This Just In: No Church Owns the Idea of Human Rights
I’m just going to go ahead and put this out there. Frankly, it seems pretty obvious to me but proponents of invasive psychiatry like to overstate the Scientology connection when talking about the psychiatric rights movement. Don’t get me wrong — I can see how the question would arise occasionally as the Scientology backed Citizens Commission on Human Rights is, for better or worse, the PETA of antipsychiatry. However, it has gotten to the point now that when advocates of the medical model of psychiatry are presented with an opposing view, their knee-jerk reaction is often to toss the label of “Scientologist” at their opponent and dismiss their argument as baseless.
It seems strange and strangely weak to assert that a belief in basic human rights and a belief that those rights should be upheld in the mental health system is only concurrent with a belief in any one religion. I refuse to accept the often presented false choice that you must either blindly accept whatever the pharma-funded psychiatric industry tells you and excuse all of its resultant actions; or profess your faith in a science-fiction based religion with a blemished history and, at the very least, questionable current practices. Maybe it’s just easier to discredit a religion than a movement truly rooted in rights and equality so they have to be grouped together to be jointly dismissed. Is it really so unfathomable that a person professing any number of religions or none at all would dare to question the infallibility of, well — anything?

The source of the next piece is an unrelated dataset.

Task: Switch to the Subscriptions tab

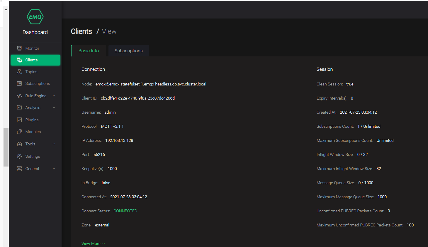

I believe in fundamental human rights and equality, in autonomy of care, in choosing your own way to get through life and that the ability to do so is all the more important when those choices have greater consequence. I don’t need a religion to tell me that forced drugging, shock and imprisonment for thought are wrong. I don’t need a religion to tell me that disregarding the physical health and emotional well-being of children in exchange for “acceptable” behavior is wrong and I don’t need a religion to tell me that suppressing emotions and behaviors instead of working through problems is an ineffective and harmful practice.